> _What you will do_:
Copy everything from the line containing "Image resolution: width=1024" down to the end of the data, adding 142 to each coordinate given in the answers. Omit the pictures.

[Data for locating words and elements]
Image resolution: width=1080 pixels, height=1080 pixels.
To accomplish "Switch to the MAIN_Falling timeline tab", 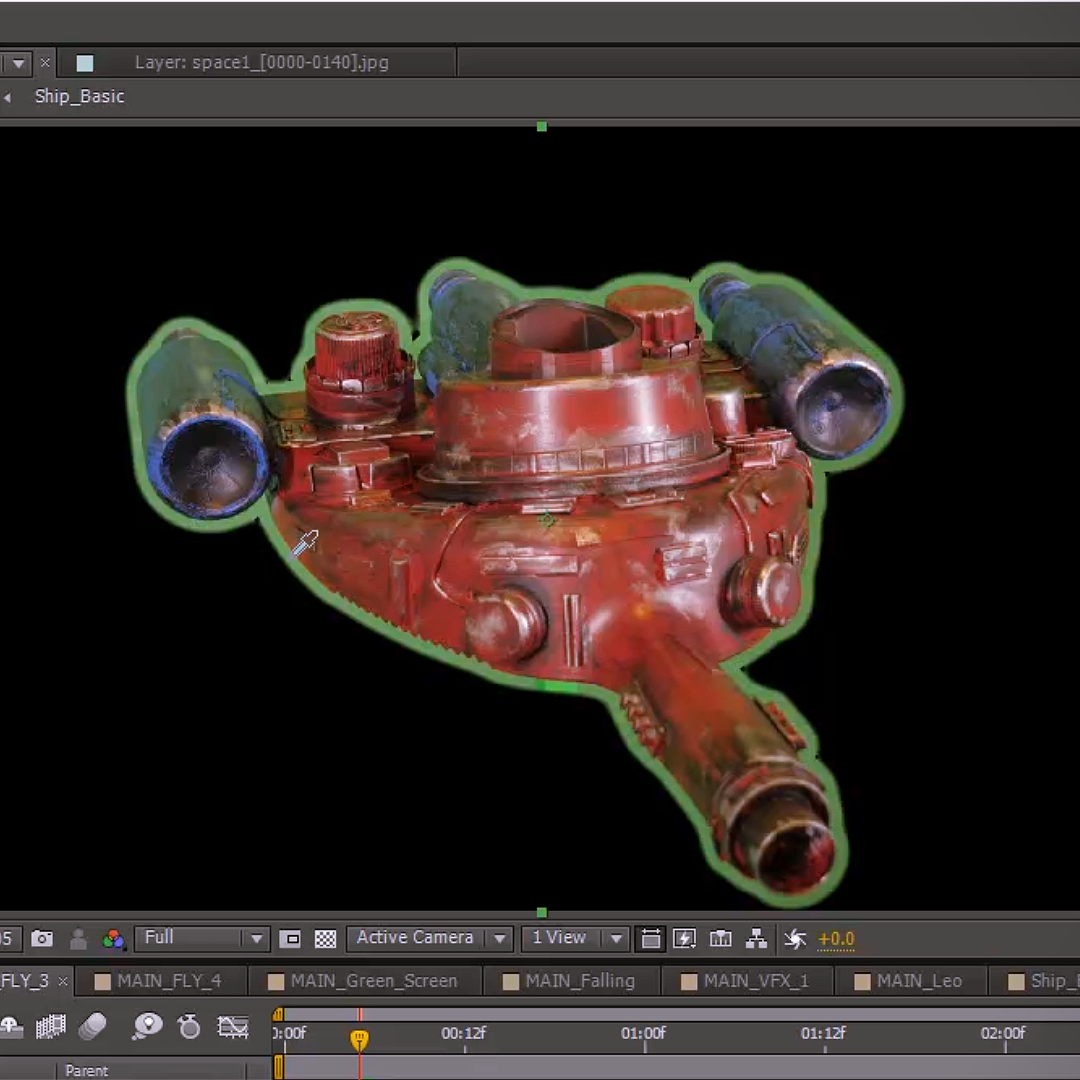I will pos(580,981).
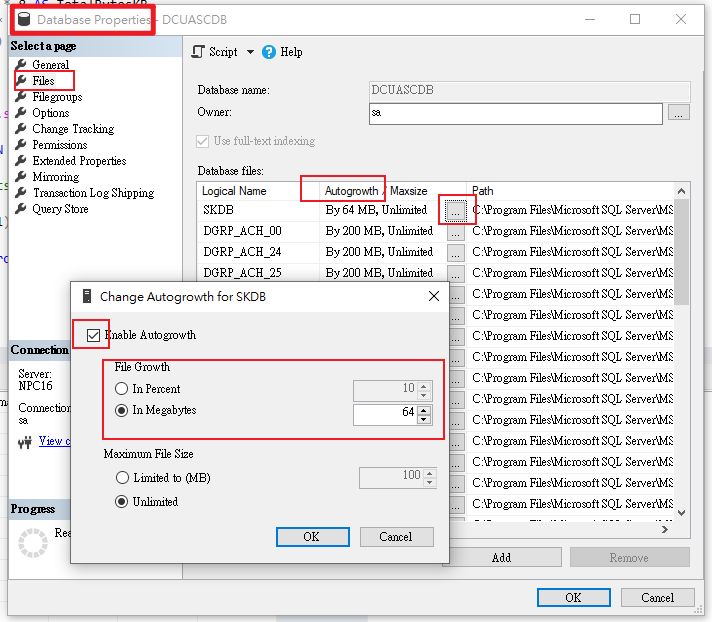Choose Limited to (MB) option
This screenshot has width=712, height=622.
[122, 478]
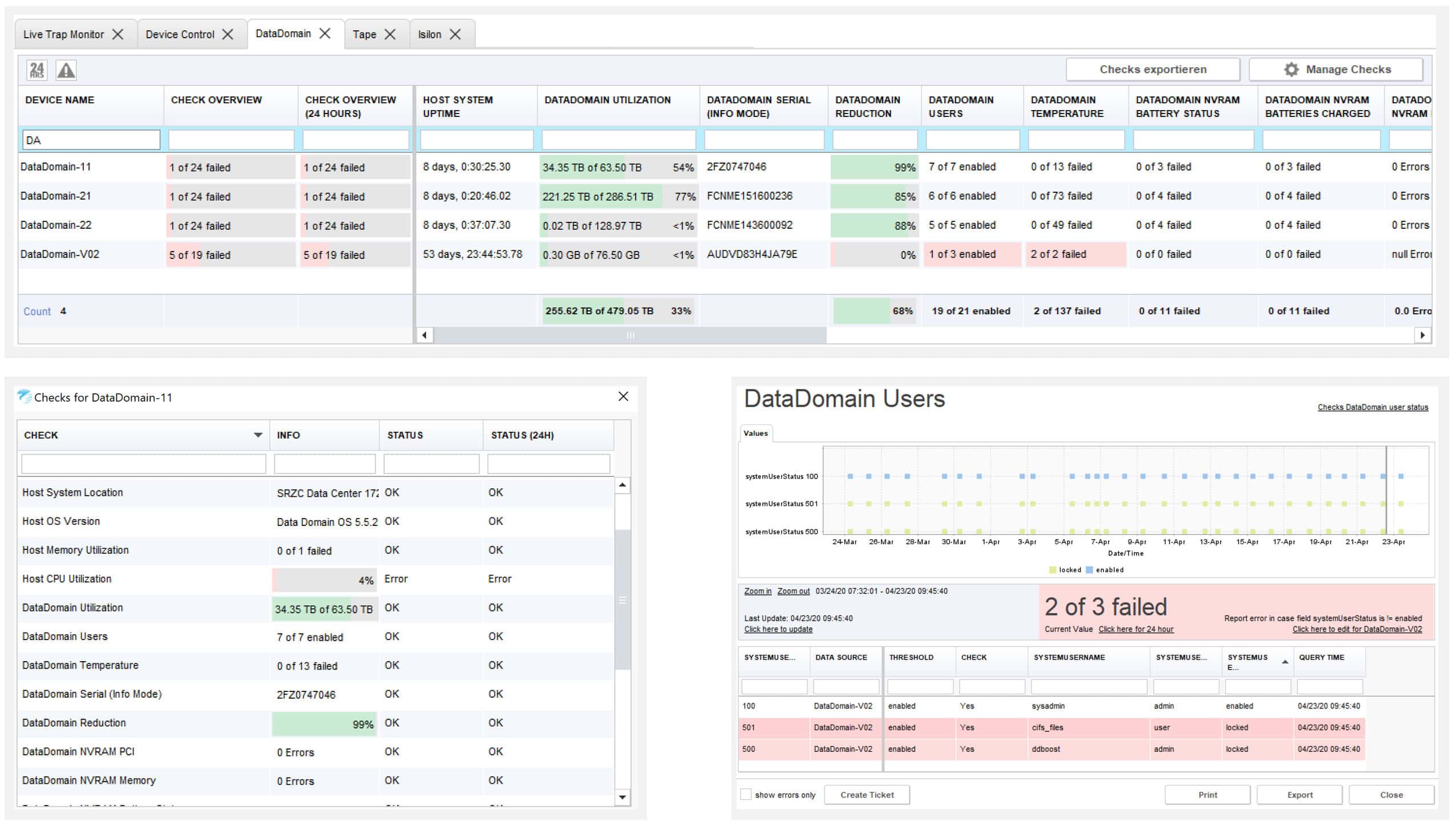The width and height of the screenshot is (1456, 826).
Task: Close the Live Trap Monitor tab
Action: (x=118, y=34)
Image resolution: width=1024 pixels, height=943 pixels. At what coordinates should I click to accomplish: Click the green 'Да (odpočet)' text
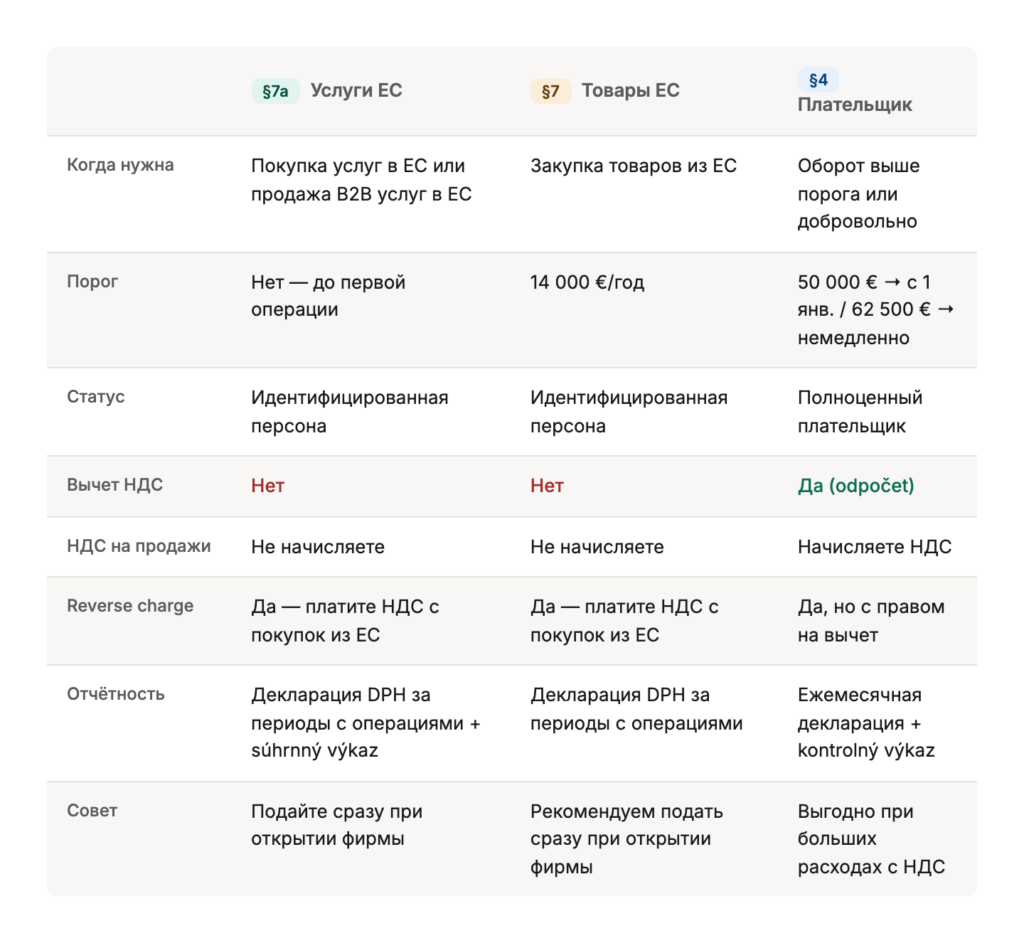[855, 486]
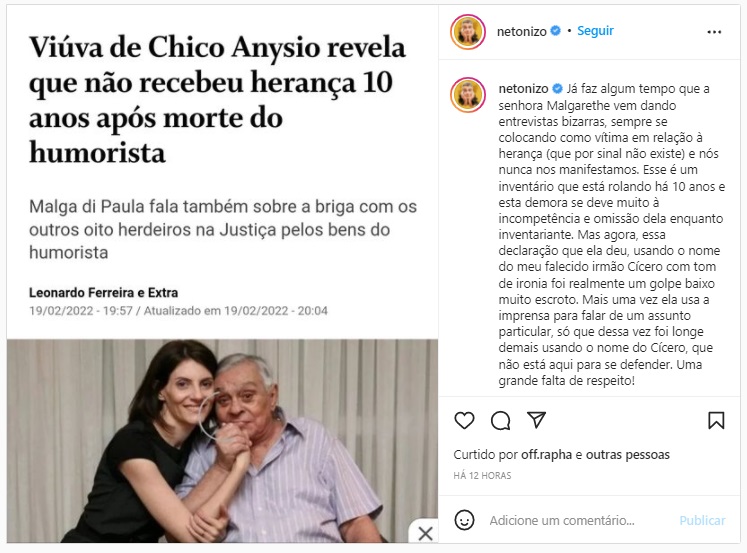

> _Response to the task_:
Image resolution: width=1024 pixels, height=943 pixels. At what coordinates should I click to accomplish: Click the green 'Да (odpočet)' text
[997, 628]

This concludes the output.